TV21 magazine also had articles about real space projects, which included the Lockheed Moon Base. Which may have prompted a look into other concepts and proposals for real-life space exploration. Most of the books we've found are the kind that a good public library will have had at the time (and indeed one or two books in my collection are ex-library copies).
One book we're certain about is Man And Space from Time-Life, because it had already provided the source for the box art for a Project Sword toy (which would in time get its Spacex equivalent in the later series), and now inspired another two Stage 1 vehicles. Other books and articles about space exploration provided more, where for a number of toys we can be fairly sure of having traced the actual publications that were used at the time, while for most of the others I'm pretty sure we at least found the specific illustration.
Next there are a number of designs taken over from larger toys. Most of these had been part of the Project Sword series, but, significantly, were mostly designs that originated from real-life aerospace projects. This may have been to avoid conflicts with the producers of the other, fictitious Sword toys from whom Jack Rosenthal had obtained the toys included in this range. The Mobile HQ is an exception here, being noticeably different from the Sword Moon Bus. The Patrol Cricket is the other exception, being blithely copied from a competing toy range with apparently less concern about infringement. And then there's the Hawk which could possibly also be based on a larger toy depending on when that was first produced.
A few designs from other sources complete the Spacex fleet - a spaceship from a movie, a cover illustration for a sci-fi paperback and a few model kits.
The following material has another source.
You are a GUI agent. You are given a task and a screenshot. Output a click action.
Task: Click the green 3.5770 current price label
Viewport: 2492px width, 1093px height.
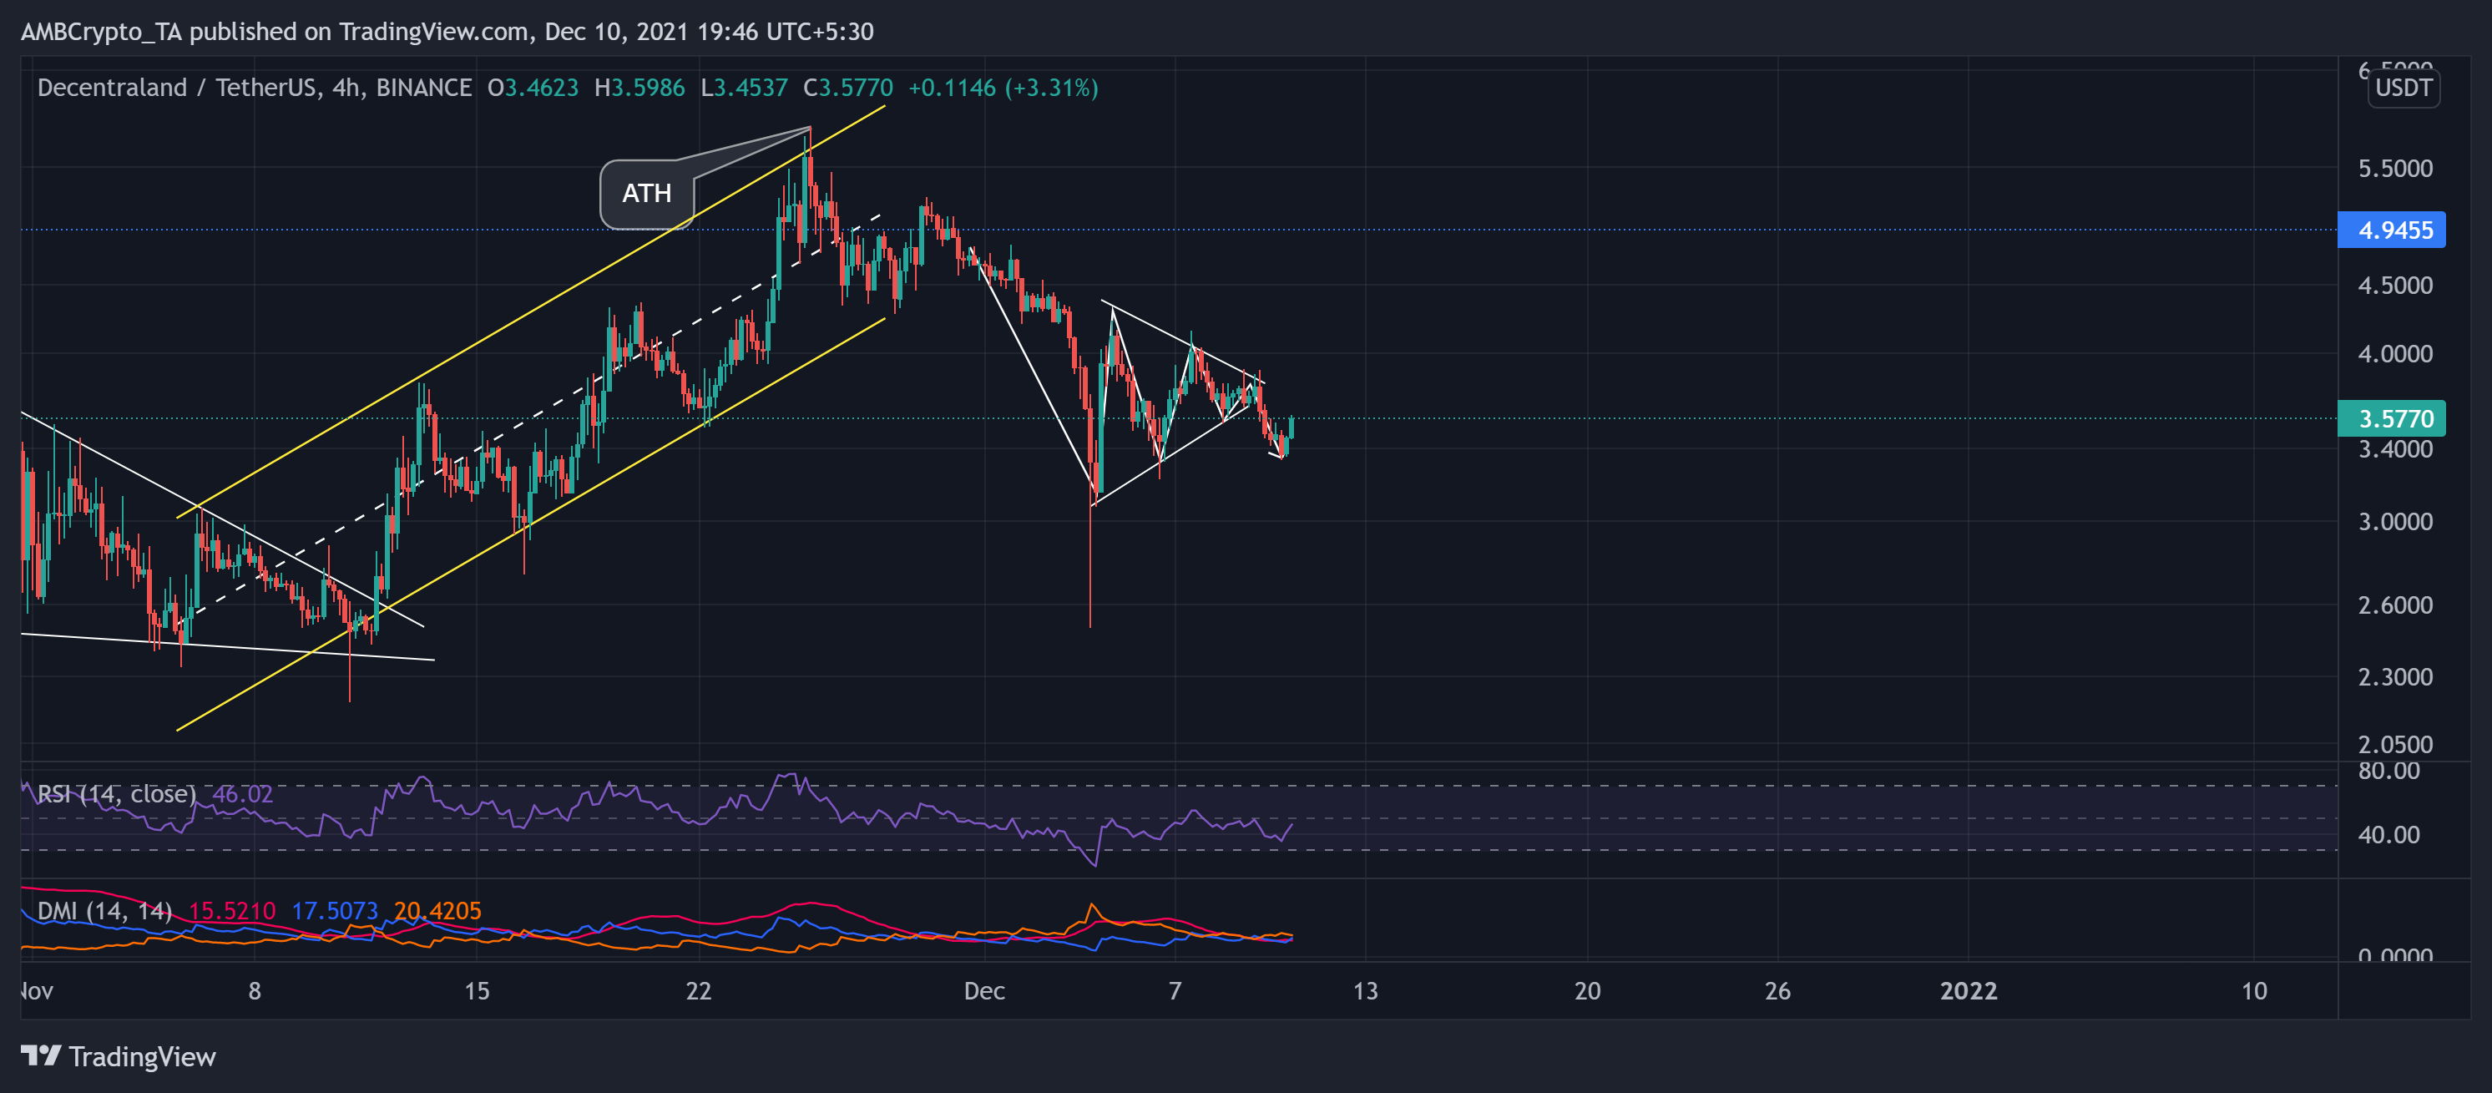pos(2391,419)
Some of these may also have found their way into other publications to be found there, similar to two other paperback covers appearing in another book together.
Finding all these design origins took a lot of time and luck. And a lot of collaboration as well, without which this section would be nowhere as far as it is now.
Some origins I had known about for a long time, such as those appearing in the Dutch Thunderbirds Extra 2 annual from my youth. The Man and Space book I quickly obtained after Mark Wright sent in scans to the Major Matt Mason email list back in the 1990s (it also includes a picture of the real-life MMM Moon suit) and where I was delighted to also discover two of my Spacex toys. I only knew about the Stage 1 series at the time, but as it turned out the book had more on some of the later series' toys as well. This book also prompted me to look more into contemporary aerospace projects.
The next contribution to my knowledge came from Paul Woods, Supremo of Project Sword :) , who had compiled a checklist identifying a number of Spacex toys (incl the later series) as being derived from Sword toys. But which turned out later to have more history behind them as well.
Fast-forward to the late Noughties and Paul's Moonbase Central blog, where Kim Stevens sent in a number of comic strip scans featuring Spacex origins. Which prompted me to supply (mostly aerospace) origins I had found, and Mike Burrows to add another four that he knew about.
A number of other people also helped out in the course of time - I've done my best to include everybody on the pages in this section, in the text and/or the image credits.
For some toys there's a lot to tell, for some there's less. Some are straightforward, others are not, or just kept on growing! And at this point, there's still one toy we haven't found anything for, and the Hawk which remains inconclusive. The search will go on!